Please say on what date, according to the text on viewing Mercury, its present apparition as the evening "star" will end.
═══ TEXT EXCERPT
Today – April 1, 2017 – just may be your day to view the elusive planet Mercury in the western sky after sunset – that is, if you live in the Northern Hemisphere or the tropics. Seek for Mercury over the sunset point on the horizon, starting around 45 to 60 minutes after sunset. Although Mercury can be seen by the eye alone, binoculars always come in handy for any Mercury search.

Mercury, the innermost planet of the solar system, often hides in the sun’s glare. But today, on April 1, Mercury swings farthest east of the setting sun (19o) on the sky’s dome during its present apparition as the evening “star,” which started on March 7, 2017 and will end on April 20, 2017. That means Mercury will stay out for a maximum time after sunset (90 minutes or more at mid-northern latitudes).

Find an almanac telling you Mercury’s setting time in your sky

Whenever Mercury reaches its greatest evening elongation (maximum angular distance east of the setting sun) in early spring, Mercury stages its best showing in the evening sky. Because it’s now early autumn in the Southern Hemisphere, this greatest elongation of Mercury is an especially poor one for southerly latitudes.

But don’t despair if you live at temperate latitudes in the Southern Hemisphere. You’ll have a super apparition of Mercury in the morning sky in May 2017 while the Northern Hemisphere will have a very poor one.

For northerly latitudes, however, this is Mercury’s best showing in the evening sky for the year. Find an unobstructed horizon in the direction of sunset and seek for Mercury near the sunset point on the horizon as dusk gives way to darkness. The first week of April 2017 provides you with a golden opportunity to catch Mercury, the planet that’s often lost in the glare of the sun.
══════
═══ THE DATA
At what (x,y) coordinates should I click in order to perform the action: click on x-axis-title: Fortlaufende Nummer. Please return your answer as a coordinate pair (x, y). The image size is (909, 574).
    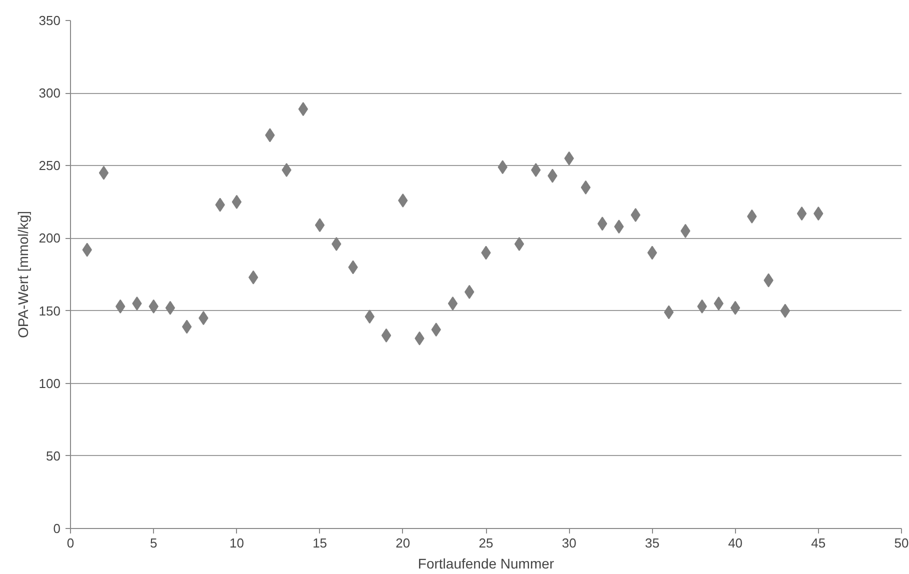
    Looking at the image, I should click on (486, 564).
══════
*RESULT OF THIS TASK:* April 20, 2017.